| Try it |
Print out each entry without alteration, and keep the pictures out.

| Source data |
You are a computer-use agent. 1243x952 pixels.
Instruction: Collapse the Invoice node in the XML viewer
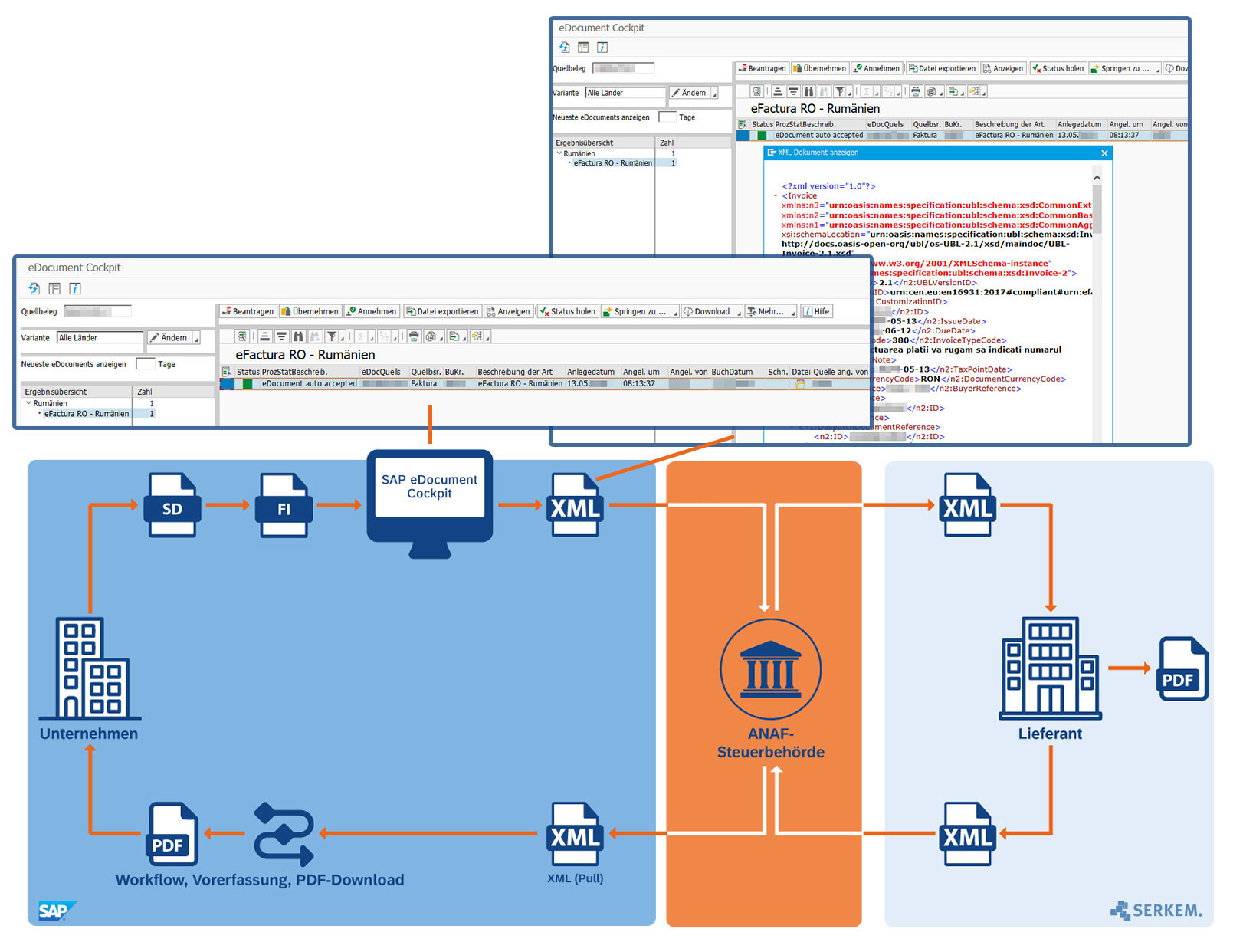pos(776,196)
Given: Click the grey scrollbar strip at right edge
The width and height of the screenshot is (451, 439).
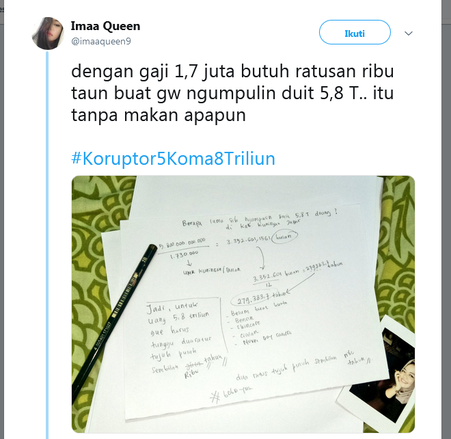Looking at the screenshot, I should (446, 219).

| Expected output |
You are a computer-use agent. 1243x952 pixels.
Instruction: Collapse the Invoice node in the XML viewer
pos(776,196)
Given: Click the grey scrollbar strip at right edge
The width and height of the screenshot is (451, 439).
Looking at the screenshot, I should (446, 219).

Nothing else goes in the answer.